(Information shown):

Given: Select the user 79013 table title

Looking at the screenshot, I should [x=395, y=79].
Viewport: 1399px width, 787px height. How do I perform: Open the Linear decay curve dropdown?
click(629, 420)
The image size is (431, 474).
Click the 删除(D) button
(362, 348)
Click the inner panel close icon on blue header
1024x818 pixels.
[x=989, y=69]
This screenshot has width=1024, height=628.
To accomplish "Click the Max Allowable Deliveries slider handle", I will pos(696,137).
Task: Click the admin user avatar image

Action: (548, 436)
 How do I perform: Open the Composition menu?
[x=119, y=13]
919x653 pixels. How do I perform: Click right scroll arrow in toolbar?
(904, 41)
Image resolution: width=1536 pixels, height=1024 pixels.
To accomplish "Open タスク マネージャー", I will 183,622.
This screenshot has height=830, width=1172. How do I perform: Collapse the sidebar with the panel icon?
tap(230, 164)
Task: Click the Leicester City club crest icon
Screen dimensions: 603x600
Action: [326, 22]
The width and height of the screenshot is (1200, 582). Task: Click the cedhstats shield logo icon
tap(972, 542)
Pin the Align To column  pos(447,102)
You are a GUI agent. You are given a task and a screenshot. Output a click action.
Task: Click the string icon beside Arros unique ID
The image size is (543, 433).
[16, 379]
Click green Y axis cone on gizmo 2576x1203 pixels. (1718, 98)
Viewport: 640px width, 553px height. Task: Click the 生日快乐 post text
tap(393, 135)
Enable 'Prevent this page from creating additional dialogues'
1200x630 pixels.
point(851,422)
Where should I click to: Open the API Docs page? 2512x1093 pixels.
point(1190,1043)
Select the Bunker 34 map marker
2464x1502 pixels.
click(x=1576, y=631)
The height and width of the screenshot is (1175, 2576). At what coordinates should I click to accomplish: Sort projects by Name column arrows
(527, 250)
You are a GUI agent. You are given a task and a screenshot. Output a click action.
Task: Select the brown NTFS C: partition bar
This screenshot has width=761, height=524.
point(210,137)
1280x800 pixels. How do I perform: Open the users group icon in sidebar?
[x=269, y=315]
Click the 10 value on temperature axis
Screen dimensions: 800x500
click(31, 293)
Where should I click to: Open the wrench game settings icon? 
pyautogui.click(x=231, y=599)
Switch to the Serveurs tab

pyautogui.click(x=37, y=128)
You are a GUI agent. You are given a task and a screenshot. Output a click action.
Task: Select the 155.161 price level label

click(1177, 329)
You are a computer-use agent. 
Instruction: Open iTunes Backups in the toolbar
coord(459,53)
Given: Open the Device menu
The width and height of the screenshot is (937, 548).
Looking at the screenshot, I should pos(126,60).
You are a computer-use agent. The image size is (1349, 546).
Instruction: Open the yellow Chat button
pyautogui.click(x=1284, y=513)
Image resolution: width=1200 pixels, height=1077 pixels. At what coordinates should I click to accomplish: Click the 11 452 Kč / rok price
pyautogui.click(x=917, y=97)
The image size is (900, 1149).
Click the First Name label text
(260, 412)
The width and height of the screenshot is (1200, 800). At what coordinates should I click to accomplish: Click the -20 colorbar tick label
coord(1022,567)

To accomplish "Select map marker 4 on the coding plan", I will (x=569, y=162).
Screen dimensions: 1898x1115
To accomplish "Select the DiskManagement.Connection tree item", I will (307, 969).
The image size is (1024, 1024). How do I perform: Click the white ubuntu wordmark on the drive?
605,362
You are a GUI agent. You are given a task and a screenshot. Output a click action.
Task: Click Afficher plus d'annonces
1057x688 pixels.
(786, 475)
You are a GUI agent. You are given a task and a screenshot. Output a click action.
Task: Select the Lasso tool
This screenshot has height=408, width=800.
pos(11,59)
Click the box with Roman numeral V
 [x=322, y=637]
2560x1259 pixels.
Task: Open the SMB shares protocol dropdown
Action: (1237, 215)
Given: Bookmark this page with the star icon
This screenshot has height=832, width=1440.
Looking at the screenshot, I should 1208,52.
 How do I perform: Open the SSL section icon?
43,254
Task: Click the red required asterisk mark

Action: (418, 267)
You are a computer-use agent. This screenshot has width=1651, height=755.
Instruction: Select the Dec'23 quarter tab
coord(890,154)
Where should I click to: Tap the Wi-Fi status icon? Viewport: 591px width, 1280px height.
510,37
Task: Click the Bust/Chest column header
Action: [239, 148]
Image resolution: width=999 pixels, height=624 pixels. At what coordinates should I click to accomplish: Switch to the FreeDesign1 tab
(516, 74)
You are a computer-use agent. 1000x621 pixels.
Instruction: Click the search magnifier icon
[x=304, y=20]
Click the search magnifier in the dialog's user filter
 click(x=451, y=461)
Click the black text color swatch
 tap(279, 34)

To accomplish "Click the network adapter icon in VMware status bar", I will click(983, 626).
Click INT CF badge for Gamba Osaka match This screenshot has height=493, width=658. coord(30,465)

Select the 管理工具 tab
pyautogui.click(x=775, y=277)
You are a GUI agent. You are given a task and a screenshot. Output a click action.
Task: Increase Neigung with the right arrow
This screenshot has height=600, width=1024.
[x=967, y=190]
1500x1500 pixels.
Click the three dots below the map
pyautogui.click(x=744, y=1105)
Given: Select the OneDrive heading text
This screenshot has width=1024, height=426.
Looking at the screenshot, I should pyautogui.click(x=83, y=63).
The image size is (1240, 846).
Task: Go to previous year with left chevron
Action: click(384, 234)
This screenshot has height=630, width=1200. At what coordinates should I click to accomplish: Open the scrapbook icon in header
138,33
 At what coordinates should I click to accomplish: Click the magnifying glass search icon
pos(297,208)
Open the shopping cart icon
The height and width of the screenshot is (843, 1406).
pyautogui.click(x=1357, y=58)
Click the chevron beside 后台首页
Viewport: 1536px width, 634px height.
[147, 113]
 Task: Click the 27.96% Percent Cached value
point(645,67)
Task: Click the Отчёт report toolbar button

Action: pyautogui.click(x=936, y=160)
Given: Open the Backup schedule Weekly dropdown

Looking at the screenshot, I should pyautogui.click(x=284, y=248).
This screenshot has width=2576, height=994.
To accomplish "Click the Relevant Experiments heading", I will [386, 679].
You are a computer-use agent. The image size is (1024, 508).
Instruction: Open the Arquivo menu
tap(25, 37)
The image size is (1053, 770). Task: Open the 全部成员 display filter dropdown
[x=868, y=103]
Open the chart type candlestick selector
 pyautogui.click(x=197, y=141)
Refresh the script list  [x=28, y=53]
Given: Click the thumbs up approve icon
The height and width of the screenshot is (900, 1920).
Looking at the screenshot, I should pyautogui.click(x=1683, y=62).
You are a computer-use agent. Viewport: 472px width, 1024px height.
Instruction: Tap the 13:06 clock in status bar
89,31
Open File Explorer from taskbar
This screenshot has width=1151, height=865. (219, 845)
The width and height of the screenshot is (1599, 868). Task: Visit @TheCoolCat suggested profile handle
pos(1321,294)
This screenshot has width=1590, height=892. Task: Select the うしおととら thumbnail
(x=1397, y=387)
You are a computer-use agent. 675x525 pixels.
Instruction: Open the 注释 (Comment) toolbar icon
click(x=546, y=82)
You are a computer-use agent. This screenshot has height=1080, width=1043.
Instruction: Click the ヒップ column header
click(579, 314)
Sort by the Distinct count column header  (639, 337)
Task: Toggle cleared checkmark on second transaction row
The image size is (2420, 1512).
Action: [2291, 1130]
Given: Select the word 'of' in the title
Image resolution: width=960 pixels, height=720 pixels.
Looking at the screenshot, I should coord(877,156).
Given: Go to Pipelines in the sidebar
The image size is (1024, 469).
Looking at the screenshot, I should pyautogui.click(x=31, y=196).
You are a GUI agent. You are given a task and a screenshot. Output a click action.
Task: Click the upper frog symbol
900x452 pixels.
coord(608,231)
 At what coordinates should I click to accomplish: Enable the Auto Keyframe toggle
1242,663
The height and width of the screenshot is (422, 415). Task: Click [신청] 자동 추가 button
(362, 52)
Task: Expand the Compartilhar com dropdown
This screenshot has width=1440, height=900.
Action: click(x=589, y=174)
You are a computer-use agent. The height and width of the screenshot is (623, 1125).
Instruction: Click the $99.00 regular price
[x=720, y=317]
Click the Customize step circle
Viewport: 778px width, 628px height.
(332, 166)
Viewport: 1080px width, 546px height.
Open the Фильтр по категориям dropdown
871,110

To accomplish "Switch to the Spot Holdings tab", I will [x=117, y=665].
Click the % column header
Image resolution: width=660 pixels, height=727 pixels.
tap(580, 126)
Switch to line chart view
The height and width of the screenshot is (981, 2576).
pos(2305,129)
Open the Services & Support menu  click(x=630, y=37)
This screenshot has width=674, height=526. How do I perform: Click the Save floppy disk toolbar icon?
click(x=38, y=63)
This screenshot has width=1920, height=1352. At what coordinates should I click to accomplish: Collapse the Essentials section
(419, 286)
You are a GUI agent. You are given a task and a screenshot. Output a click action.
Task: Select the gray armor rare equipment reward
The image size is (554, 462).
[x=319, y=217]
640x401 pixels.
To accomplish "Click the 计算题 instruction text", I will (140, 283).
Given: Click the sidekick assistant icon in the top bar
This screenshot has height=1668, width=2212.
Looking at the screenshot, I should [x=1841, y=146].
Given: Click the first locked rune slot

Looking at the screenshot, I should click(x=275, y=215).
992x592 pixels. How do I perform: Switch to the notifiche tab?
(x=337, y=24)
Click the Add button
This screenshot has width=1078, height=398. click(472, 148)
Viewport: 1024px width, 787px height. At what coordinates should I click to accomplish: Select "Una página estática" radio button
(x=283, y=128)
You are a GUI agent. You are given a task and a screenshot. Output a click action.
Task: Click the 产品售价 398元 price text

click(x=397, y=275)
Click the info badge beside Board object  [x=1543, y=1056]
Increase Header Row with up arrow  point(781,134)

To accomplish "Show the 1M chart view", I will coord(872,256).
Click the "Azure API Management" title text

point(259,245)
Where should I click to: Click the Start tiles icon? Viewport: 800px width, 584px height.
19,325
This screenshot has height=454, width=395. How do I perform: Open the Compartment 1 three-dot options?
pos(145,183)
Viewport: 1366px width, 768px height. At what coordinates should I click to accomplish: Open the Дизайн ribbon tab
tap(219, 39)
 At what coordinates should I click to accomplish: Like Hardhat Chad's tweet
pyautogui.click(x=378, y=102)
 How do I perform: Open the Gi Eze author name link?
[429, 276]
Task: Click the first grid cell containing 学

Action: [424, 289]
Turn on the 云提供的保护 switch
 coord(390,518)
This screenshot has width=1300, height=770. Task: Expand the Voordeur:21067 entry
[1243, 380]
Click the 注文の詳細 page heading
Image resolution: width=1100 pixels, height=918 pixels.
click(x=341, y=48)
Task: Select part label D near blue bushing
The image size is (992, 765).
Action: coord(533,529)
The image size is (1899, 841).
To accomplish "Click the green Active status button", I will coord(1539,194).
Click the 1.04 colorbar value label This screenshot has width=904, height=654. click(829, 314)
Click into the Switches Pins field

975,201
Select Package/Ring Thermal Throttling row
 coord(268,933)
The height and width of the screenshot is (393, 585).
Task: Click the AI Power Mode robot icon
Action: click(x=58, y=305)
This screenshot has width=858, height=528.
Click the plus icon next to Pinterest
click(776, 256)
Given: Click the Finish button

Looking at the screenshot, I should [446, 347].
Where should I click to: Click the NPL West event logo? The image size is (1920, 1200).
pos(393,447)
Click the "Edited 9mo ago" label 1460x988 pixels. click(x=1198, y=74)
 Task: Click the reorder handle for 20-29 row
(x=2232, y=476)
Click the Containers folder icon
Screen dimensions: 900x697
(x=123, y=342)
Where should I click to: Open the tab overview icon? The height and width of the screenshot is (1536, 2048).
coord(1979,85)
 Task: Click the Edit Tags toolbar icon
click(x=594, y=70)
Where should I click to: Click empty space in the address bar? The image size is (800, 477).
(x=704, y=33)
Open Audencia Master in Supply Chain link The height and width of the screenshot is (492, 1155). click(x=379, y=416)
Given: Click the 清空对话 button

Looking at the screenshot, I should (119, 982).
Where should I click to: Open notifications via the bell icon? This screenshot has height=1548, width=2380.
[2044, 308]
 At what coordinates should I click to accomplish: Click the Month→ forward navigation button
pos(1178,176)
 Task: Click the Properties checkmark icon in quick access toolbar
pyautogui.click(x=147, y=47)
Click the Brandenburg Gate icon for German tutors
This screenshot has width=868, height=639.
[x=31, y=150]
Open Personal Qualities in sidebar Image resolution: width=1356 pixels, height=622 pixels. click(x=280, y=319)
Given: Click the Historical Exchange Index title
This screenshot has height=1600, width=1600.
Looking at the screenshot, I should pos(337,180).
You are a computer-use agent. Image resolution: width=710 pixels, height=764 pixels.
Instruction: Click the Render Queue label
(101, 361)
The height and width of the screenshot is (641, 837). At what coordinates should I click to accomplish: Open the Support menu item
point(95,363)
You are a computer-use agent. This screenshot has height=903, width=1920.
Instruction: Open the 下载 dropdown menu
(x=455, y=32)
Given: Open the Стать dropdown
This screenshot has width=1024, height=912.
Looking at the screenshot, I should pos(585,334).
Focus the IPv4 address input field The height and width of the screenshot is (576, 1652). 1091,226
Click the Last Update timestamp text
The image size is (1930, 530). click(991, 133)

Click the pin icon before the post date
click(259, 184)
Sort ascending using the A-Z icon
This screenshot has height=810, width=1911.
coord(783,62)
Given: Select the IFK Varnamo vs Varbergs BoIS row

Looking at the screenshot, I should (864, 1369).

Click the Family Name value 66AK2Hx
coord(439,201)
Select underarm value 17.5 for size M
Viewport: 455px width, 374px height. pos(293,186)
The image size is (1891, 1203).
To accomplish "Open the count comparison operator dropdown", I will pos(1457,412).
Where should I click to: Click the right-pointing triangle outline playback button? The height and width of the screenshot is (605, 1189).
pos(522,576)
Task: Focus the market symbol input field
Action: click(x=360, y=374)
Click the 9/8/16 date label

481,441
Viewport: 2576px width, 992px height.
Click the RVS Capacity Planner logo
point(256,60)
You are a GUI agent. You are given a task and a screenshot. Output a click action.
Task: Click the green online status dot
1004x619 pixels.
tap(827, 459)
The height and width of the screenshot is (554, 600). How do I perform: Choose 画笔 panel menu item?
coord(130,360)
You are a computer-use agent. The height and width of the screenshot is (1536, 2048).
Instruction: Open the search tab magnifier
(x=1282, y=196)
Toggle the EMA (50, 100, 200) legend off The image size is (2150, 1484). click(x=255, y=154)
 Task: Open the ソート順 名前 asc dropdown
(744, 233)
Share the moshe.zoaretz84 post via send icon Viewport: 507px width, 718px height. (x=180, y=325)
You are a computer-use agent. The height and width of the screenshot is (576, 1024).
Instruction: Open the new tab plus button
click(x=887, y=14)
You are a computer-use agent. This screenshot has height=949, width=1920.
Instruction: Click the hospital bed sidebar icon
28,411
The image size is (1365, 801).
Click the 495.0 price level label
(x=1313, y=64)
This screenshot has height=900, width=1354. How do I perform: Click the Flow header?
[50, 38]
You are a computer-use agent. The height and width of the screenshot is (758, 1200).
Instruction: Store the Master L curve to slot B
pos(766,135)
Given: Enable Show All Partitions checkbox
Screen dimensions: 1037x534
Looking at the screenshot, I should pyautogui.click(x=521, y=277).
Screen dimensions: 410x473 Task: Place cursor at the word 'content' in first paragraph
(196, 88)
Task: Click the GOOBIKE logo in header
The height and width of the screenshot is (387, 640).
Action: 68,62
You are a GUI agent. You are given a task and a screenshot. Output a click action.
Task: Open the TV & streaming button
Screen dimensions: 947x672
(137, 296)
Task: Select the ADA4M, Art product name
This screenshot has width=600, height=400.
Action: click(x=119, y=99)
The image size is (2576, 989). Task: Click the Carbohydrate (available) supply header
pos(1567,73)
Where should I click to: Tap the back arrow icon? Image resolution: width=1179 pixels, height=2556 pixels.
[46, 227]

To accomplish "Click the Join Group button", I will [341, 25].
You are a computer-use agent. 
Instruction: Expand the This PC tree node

(To be done):
Update the rows from the start of the records through the line containing "point(1190,1043)" by replacing every "How do I perform:" with "What should I do to:", leaving everything else unchanged.

(Result below):
Given: Select the user 79013 table title

Looking at the screenshot, I should [x=395, y=79].
Viewport: 1399px width, 787px height. What should I do to: Open the Linear decay curve dropdown?
click(629, 420)
The image size is (431, 474).
Click the 删除(D) button
(362, 348)
Click the inner panel close icon on blue header
1024x818 pixels.
[x=989, y=69]
This screenshot has width=1024, height=628.
To accomplish "Click the Max Allowable Deliveries slider handle", I will pos(696,137).
Task: Click the admin user avatar image

Action: (548, 436)
 What should I do to: Open the Composition menu?
[x=119, y=13]
919x653 pixels. What should I do to: Click right scroll arrow in toolbar?
(904, 41)
Image resolution: width=1536 pixels, height=1024 pixels.
To accomplish "Open タスク マネージャー", I will 183,622.
This screenshot has height=830, width=1172. What should I do to: Collapse the sidebar with the panel icon?
tap(230, 164)
Task: Click the Leicester City club crest icon
Screen dimensions: 603x600
Action: [326, 22]
The width and height of the screenshot is (1200, 582). Task: Click the cedhstats shield logo icon
tap(972, 542)
Pin the Align To column  pos(447,102)
You are a GUI agent. You are given a task and a screenshot. Output a click action.
Task: Click the string icon beside Arros unique ID
The image size is (543, 433).
[16, 379]
Click green Y axis cone on gizmo 2576x1203 pixels. (1718, 98)
Viewport: 640px width, 553px height. Task: Click the 生日快乐 post text
tap(393, 135)
Enable 'Prevent this page from creating additional dialogues'
1200x630 pixels.
point(851,422)
Where should I click to: Open the API Docs page? 2512x1093 pixels.
point(1190,1043)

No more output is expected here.